Coons called President Donald Trump's comments “utterly unhelpful” and “unprecedented.” But he said there is no mechanism for Senate Democrats to ensure a peaceful transition of power—a foundation of American democracy. 

“There is no answer to that question,” Coons said. “Like everything else in our democracy, the Supreme Court for example, has no army. They can’t make people follow them, they rely on their legitimacy. When the Supreme Court orders the President to do something, it's because of tradition and respect for the significance and legitimacy of the institution.”

Coons said the only solution is for Senate Republicans to tell the President his words are “inappropriate” and “uncalled for.”

“A few have so far,” said Coons Thursday. “But frankly, more need to.”

Republican Senators including Mitt Romney of Utah, John Thune of South Dakota and Majority Leader Mitch McConnell have said there will be a peaceful transition. 
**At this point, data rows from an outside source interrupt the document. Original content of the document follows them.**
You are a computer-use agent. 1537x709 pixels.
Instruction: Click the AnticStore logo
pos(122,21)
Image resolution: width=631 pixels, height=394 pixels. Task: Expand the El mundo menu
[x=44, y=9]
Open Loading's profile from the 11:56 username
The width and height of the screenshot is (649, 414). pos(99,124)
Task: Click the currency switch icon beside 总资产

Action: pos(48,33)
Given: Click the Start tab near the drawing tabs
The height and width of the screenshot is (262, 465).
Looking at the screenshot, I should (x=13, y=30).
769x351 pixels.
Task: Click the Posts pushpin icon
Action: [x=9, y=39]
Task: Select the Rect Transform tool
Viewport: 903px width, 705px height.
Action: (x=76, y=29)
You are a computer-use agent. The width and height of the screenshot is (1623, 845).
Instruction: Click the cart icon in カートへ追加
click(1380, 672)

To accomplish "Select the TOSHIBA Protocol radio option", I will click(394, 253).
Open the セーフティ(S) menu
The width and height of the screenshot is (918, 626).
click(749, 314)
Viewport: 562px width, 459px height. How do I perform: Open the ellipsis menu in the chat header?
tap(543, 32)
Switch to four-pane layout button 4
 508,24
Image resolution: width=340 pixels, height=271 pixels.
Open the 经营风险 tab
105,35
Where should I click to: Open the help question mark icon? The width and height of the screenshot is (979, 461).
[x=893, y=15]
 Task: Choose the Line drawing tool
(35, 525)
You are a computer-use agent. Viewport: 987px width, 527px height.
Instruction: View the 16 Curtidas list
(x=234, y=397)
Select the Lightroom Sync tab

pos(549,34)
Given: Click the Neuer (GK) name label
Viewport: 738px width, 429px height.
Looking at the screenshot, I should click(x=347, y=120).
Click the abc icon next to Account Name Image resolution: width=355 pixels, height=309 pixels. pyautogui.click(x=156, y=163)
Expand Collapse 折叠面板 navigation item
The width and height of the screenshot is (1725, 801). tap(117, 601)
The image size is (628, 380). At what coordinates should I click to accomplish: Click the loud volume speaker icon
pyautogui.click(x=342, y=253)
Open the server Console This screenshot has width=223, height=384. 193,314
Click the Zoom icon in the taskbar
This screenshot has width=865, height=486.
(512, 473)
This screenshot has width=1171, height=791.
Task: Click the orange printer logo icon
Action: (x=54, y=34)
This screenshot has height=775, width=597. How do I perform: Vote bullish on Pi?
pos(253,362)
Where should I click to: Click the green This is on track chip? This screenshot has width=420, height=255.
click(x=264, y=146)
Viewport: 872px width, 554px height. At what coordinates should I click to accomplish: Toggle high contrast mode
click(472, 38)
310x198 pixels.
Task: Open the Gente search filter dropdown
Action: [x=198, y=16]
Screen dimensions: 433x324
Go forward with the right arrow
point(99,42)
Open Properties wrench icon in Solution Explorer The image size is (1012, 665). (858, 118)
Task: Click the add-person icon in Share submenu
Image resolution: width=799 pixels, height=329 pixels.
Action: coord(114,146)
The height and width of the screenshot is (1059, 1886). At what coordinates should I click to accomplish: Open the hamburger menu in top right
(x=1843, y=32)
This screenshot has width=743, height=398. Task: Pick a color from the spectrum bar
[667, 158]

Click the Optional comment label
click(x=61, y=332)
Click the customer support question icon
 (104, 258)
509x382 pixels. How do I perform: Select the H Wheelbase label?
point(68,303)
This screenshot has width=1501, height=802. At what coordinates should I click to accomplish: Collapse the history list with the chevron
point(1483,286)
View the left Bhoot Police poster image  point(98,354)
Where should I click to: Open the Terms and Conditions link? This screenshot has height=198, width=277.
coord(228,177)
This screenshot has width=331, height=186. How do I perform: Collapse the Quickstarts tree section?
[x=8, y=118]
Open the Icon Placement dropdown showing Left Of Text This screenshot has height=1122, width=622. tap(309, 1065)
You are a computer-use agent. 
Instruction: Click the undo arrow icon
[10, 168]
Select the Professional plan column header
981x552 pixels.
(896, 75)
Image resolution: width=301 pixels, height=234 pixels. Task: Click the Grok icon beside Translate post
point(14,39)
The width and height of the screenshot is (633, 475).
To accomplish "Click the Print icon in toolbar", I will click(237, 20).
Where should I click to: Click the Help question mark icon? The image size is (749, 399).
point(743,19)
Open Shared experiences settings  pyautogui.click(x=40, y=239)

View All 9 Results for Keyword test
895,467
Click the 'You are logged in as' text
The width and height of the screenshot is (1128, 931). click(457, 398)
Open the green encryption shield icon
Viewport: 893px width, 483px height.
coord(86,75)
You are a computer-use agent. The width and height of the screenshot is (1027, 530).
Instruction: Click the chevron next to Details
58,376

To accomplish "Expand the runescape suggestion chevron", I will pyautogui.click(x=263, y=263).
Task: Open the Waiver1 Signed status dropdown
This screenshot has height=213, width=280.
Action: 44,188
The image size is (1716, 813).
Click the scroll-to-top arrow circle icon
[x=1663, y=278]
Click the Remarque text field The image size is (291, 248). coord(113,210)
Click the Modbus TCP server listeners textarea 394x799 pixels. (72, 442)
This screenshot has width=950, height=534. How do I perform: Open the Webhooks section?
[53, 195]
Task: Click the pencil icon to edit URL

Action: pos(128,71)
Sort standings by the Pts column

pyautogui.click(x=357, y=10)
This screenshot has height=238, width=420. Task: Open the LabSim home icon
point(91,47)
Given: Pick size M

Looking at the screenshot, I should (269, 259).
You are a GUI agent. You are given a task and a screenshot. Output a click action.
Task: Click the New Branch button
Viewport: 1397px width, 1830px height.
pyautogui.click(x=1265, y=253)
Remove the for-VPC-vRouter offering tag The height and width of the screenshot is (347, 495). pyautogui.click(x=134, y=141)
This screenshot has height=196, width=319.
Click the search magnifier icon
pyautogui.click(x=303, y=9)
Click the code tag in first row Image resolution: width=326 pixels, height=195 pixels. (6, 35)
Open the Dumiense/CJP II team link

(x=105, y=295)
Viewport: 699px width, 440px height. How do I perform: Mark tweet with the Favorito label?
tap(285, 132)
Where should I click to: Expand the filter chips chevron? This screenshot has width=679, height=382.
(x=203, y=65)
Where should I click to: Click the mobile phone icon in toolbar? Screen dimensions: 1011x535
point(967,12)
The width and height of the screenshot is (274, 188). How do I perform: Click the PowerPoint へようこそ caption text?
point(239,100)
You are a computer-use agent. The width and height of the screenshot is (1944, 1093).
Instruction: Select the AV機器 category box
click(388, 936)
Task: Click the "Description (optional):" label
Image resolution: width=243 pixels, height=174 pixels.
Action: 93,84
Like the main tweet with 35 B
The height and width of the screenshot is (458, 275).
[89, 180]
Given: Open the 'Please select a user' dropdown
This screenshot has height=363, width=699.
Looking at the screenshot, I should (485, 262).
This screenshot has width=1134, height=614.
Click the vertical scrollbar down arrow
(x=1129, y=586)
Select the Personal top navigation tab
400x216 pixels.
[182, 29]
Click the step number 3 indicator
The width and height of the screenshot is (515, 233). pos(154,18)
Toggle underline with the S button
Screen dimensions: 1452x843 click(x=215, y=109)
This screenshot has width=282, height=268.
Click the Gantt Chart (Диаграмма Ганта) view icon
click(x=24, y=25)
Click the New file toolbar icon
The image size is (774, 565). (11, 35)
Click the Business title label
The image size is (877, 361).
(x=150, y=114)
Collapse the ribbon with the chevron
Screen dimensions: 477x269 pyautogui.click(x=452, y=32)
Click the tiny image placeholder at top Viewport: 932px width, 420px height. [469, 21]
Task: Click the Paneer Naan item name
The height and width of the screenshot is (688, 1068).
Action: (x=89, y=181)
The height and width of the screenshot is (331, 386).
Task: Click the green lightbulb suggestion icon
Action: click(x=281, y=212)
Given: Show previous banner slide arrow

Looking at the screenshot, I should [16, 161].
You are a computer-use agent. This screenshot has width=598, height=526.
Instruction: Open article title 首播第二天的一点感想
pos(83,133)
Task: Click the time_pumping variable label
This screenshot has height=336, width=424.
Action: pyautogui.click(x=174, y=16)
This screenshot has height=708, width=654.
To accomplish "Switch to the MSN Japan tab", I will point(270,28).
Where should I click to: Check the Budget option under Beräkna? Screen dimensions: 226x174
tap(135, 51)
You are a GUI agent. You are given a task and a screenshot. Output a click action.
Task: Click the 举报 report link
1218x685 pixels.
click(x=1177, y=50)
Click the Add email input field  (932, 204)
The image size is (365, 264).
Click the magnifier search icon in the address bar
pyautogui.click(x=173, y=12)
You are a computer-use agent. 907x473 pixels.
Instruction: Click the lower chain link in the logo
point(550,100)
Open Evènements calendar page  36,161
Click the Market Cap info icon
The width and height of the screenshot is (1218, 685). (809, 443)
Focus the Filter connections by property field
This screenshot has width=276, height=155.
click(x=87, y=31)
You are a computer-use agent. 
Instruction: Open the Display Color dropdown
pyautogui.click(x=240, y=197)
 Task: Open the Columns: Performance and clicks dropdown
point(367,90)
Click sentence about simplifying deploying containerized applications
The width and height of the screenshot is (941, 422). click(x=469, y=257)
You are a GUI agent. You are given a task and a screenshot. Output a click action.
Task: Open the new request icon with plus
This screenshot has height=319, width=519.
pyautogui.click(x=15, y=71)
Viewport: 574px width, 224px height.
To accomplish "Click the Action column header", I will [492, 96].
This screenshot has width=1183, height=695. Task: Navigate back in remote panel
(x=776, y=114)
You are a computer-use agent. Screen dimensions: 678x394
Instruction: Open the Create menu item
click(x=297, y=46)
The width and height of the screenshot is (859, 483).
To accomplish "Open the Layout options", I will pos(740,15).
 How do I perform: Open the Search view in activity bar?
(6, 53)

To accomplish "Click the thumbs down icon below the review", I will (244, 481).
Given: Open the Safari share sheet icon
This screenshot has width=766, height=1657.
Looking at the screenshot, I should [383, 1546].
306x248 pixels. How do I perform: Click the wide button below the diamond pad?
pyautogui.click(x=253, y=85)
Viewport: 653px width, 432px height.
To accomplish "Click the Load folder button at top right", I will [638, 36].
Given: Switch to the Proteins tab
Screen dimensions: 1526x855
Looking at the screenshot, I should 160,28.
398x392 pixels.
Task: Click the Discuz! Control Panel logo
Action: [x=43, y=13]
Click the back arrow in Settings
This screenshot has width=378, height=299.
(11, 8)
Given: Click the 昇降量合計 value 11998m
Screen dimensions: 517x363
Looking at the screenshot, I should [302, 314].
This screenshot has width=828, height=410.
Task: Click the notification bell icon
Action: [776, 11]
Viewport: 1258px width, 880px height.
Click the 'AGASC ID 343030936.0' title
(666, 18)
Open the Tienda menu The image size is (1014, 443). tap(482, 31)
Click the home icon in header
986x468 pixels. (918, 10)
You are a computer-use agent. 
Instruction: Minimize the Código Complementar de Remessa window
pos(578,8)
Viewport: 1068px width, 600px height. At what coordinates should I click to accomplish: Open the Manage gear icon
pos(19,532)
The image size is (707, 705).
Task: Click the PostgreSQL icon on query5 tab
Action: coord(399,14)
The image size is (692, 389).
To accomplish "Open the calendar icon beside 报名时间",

Coons is encouraging Americans who vote by mail to do so as early as possible— and to “stay calm” if results aren’t clear for days after the election.

“Free, fair, regular, peaceful elections are an absolute central part of our democracy,” said Coons. 

Tens of thousands of Delawareans, if not more, are expected to vote by mail this November because of the coronavirus. More than 76,000 did so during this month’s state primary election. 

Two mail sorting machines removed from Delaware’s only processing and distribution center this summer are being restored, according to a Postal Service spokesperson and American Postal Workers Union local president Trina Wynn. 

Wynn said in August that six of the roughly twenty barcode sorting machines at the New Castle processing center had been removed. She and other union members called for them to be restored. Wynn said delivering election mail on time would be a “challenge” under the changes imposed by Postmaster General Louis DeJoy.

Senator Chris Coons has loudly criticized these changes, and said Thursday he thinks this made a difference.  

“I think it is because of that pressure by the Congressional Delegation that I’m now getting reports that in the New Castle mail handling facility, some of these disassembled machines are now being reinstalled,” he said. “But all of us should be concerned about making sure that this year’s elections are carried out appropriately and in a timely fashion.”

Coons also said in a statement Thursday Americans should be concerned about the state of equipment "at hundreds or even thousands" of USPS locations across the country. 

“Because removed machines are generally dissembled (sic) for their usable parts, with such parts being removed to maintain or enhance other machines, there is no current plan to return removed machines to service,” USPS spokesperson Raymond Daiutolo, Sr., said in an emailed statement Thursday. “Over the past month, however, a limited number of machines that were disconnected, but not dismantled and removed, have been put back into service. We have more than sufficient capacity to process current and anticipated mail volumes with the existing machine fleet.”

In Delaware, mail-in ballots must be received by election officials before the close of polls on Nov. 3 to be counted. 

The Delaware Department of Elections is urging voters to request and return mail-in ballots as quickly as possible. 

The deadline to register to vote for the Nov. 3 General Election is Oct. 10.